Metal additive manufacturing technology is accelerating industrial development in the automotive sector, as shown by the repeated success of the Bugatti sports car brand in achieving consistent function integration and significant performance optimization of components. Multiple metal 3D-printed functional components from Bugatti have been produced on machines developed and manufactured by SLM Solutions.
“Proof that additively produced metal components can cope with extreme strength, stiffness and temperature requirements at speeds of over 375km/h (233mph) with a braking force of 1.35g and brake disc temperatures up to 1,100°C”, says Frank Götzke, head of new technologies at Bugatti. The caliper test showed that a tensile strength of 1,250 N/mm2 and a material density over 99.7% was achieved.
Bugatti utilizes selective laser melting, not only for lightweighting, but also within the functional scope of its vehicles. “We always strive for absolute perfection, stylistic as well as technical, and we consider the perfect synergy of both elements – upholding the traditions of Ettore Bugatti,” Götzke states.
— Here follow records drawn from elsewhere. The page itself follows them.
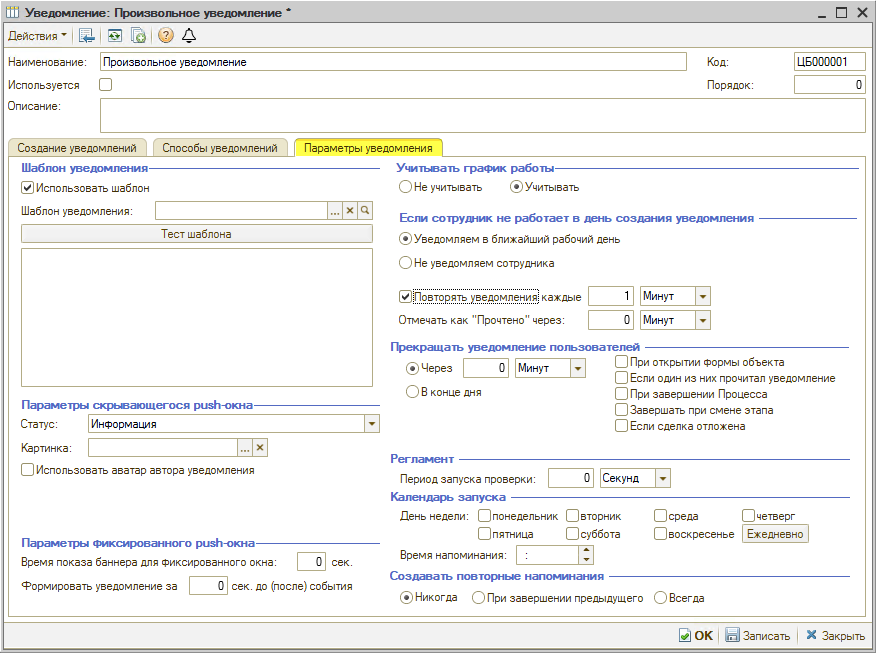This screenshot has height=653, width=876.
Task: Open the Секунд dropdown for Период запуска
Action: [662, 478]

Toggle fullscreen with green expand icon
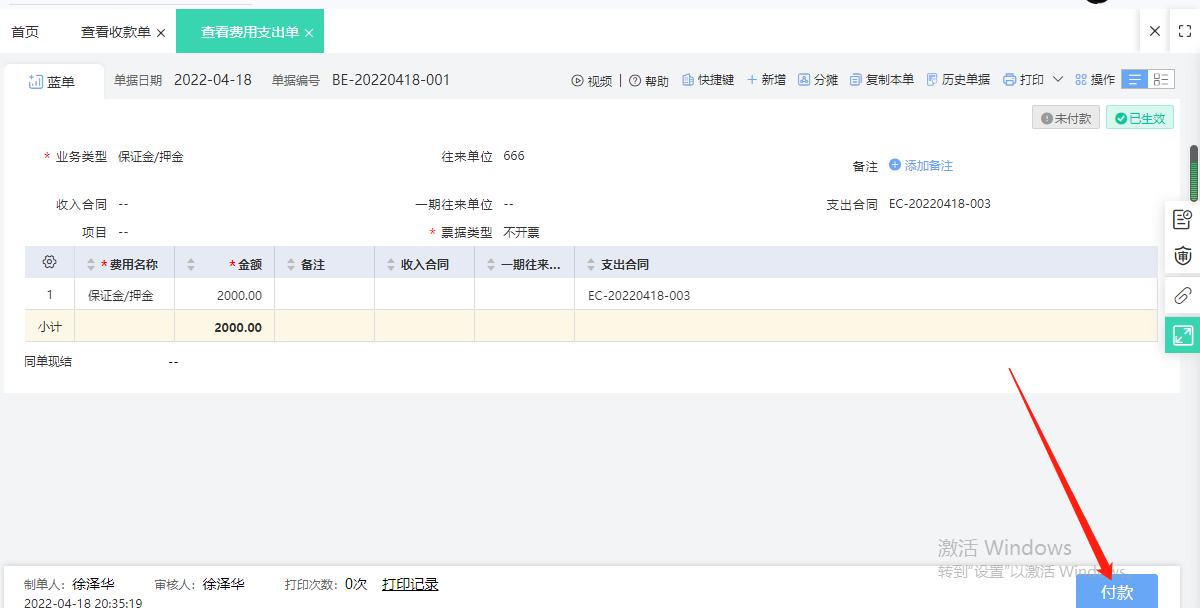pyautogui.click(x=1183, y=336)
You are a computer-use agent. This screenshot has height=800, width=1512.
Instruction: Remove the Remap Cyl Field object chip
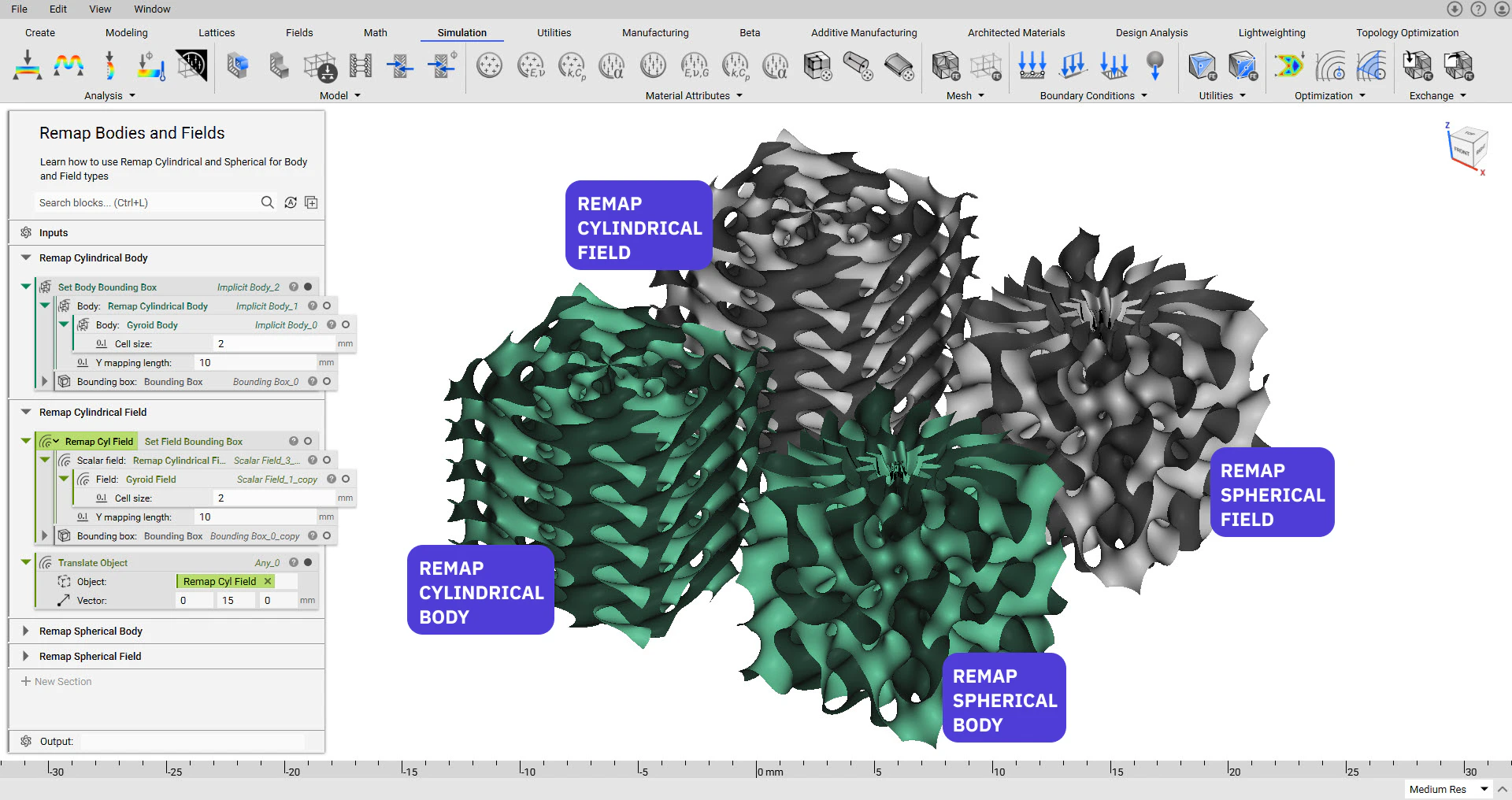[269, 581]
The active spoiler bracket, manufactured using an SLM 500 machine with Fraunhofer IAPT (formerly Laser Zentrum Nord), represents this combination, aiding the 1,500hp vehicle to reach speeds of 400 km/h in just 32.6 seconds and helping bring it back to a stop in just nine seconds. The active rear spoiler can be adjusted in height and angle, supporting the sophisticated aerodynamics required for the car.
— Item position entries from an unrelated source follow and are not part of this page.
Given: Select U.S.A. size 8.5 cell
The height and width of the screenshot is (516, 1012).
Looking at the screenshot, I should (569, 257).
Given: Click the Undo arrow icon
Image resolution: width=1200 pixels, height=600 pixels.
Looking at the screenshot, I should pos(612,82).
Bugatti teamed up with Siemens to optimize the bracket for production and reduce the number of iterations needed to optimize for weight and rigidity. Utilizing 3D-printed titanium with a tensile strength of 1,250 MPa and a material density of over 99.7%, the spoiler bracket was reduced by 5.4kg, a weight reduction of 53%, yet rigidity was increased while sacrificing no functional benefits.
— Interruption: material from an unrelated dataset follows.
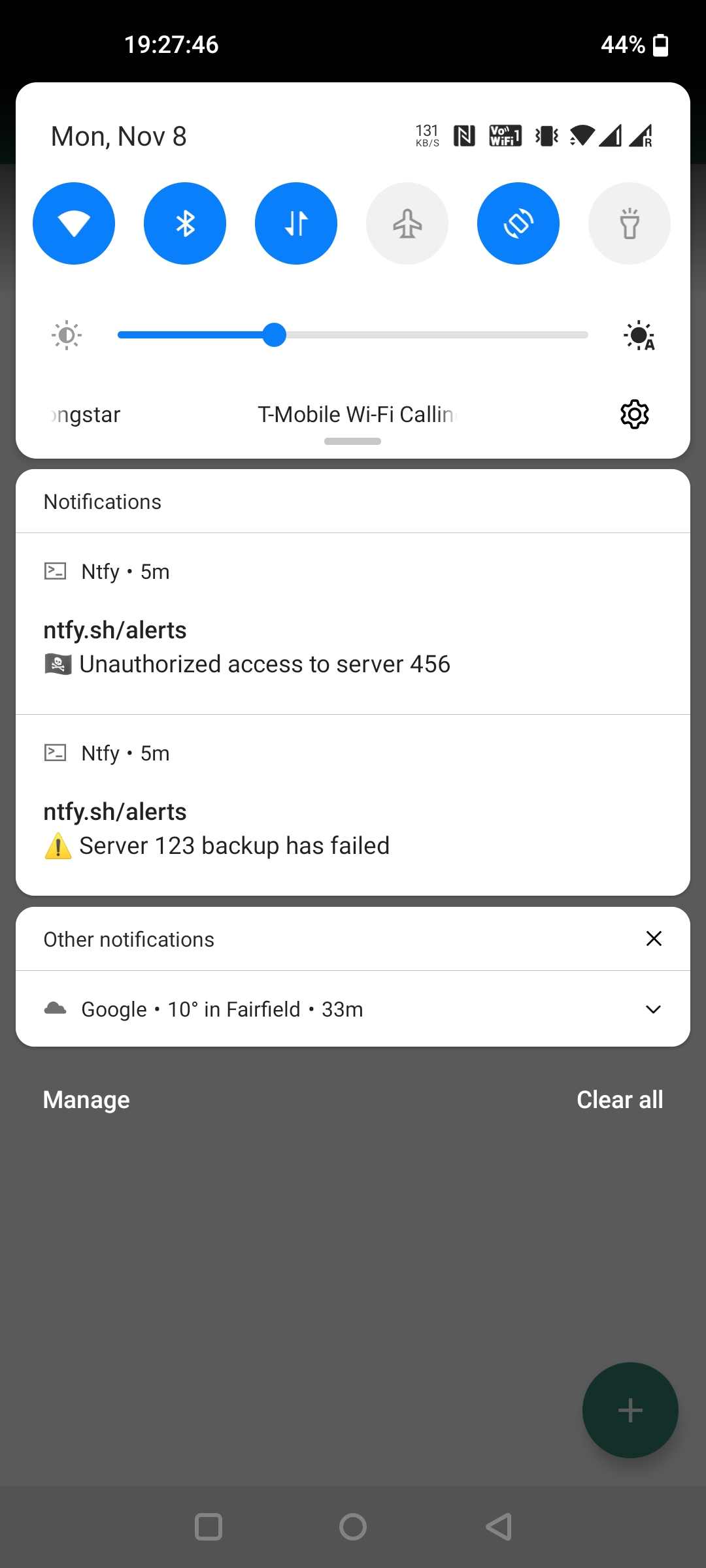Expand the Google weather notification
Viewport: 706px width, 1568px height.
(x=653, y=1009)
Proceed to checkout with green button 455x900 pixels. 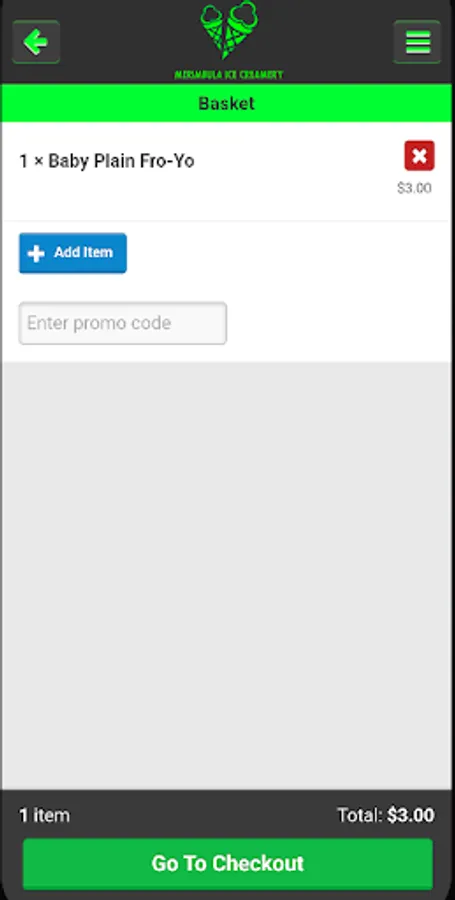pos(228,863)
The Chiron, like its predecessor, the Veyron, has two separate water-cooling circuits to keep the component and system temperatures at an acceptable level, even under the most extreme environmental and operating conditions. The high-temperature circuit is used to cool the 1,500hp W16 engine of the supercar, while the low-temperature circuit ensures that the intake charge cooling temperature remains suitably low. The bypass flow filter of the NT circuit supplies the console while isolating the electronic components from the temperatures of the transmission oil tank. The primary task of the bracket is to engage the gears while opening and closing the two clutches of the seven-speed dual-clutch transmission while including the control unit. As a result, the temperature at the electric motor and at the control unit of the pump when driving through a demanding handling course can be lowered from 130°C to 90°C, a reduction of 40°C.
However, the start of the cooperation between the Volkswagen subsidiary, Bugatti and the SLM Solutions Group AG dates back to the design, calculation and later production of a bionically optimized front axle differential housing at the turn of the year 2014/2015. Bugatti manager Götzke recalls a chance meeting in the parking lot of the Volkswagen Tor Ost headquarters in Wolfsburg, stating that this was “… a real stroke of luck” that continues today. Ralf Frohwerk, global head of business development at SLM Solutions, the first and current Bugatti contact at SLM, emphasizes that this has indeed resulted in a very trusting cooperation from the outset.
Incidentally, that front axle differential housing was manufactured by Audi AG at its company locations in Ingolstadt and Györ on SLM 280 machines, with the objective of comparing the influencing factors of varying locations in regard to component quality. According to Frank Götzke and Ralf Frohwerk, this cooperation will only grow.